[Opening Source information section]

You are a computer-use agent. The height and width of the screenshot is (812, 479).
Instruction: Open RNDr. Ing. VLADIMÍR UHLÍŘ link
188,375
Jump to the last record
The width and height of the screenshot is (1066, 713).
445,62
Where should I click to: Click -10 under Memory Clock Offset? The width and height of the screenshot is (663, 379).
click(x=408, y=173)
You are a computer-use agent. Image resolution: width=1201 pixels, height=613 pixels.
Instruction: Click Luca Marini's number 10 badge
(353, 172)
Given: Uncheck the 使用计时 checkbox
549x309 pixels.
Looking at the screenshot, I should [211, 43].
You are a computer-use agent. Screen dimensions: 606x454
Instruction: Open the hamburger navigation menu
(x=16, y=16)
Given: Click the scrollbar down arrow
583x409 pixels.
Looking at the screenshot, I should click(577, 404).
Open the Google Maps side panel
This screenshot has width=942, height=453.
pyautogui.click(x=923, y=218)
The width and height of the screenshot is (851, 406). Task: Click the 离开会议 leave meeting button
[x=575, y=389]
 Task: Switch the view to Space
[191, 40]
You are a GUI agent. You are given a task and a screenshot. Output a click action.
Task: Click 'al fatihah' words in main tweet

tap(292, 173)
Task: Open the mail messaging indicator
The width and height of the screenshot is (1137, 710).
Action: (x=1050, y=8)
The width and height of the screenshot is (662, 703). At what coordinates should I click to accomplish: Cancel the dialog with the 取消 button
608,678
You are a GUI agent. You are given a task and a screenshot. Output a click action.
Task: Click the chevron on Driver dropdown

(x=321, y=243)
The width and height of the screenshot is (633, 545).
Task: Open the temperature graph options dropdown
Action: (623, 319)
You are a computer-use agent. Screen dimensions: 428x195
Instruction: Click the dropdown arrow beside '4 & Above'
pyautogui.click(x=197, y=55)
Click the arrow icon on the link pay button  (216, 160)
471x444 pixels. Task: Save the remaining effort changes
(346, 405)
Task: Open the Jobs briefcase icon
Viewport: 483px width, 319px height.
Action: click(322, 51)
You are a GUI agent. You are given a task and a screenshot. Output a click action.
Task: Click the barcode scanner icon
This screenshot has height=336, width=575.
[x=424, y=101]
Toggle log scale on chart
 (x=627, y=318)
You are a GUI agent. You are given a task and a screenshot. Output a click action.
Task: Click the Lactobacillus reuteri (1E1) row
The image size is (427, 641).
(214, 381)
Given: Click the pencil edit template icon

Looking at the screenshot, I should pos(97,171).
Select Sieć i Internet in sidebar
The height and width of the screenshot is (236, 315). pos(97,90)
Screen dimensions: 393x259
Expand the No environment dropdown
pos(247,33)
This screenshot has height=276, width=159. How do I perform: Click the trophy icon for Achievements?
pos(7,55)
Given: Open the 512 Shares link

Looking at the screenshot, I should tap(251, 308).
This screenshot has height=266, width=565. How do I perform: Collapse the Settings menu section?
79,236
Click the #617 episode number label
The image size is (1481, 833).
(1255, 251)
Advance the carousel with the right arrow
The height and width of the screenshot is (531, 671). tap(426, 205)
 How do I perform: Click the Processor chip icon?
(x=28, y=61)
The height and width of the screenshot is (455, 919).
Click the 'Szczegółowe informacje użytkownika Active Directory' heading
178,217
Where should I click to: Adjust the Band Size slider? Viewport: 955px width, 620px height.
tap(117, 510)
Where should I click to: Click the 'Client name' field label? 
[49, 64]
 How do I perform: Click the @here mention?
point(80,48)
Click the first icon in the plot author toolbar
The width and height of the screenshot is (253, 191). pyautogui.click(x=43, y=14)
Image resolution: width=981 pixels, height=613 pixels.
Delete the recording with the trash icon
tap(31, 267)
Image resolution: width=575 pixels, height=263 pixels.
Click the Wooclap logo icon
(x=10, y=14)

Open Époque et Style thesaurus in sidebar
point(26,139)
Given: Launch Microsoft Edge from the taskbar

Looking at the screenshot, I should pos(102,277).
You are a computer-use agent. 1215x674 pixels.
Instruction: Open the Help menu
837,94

[Closing Source information section]

[How to complete this task] When a line above includes the word "resolution", please list that line.

[Solution for this problem]
You are a computer-use agent. Image resolution: width=1201 pixels, height=613 pixels.
Image resolution: width=981 pixels, height=613 pixels.
Image resolution: width=575 pixels, height=263 pixels.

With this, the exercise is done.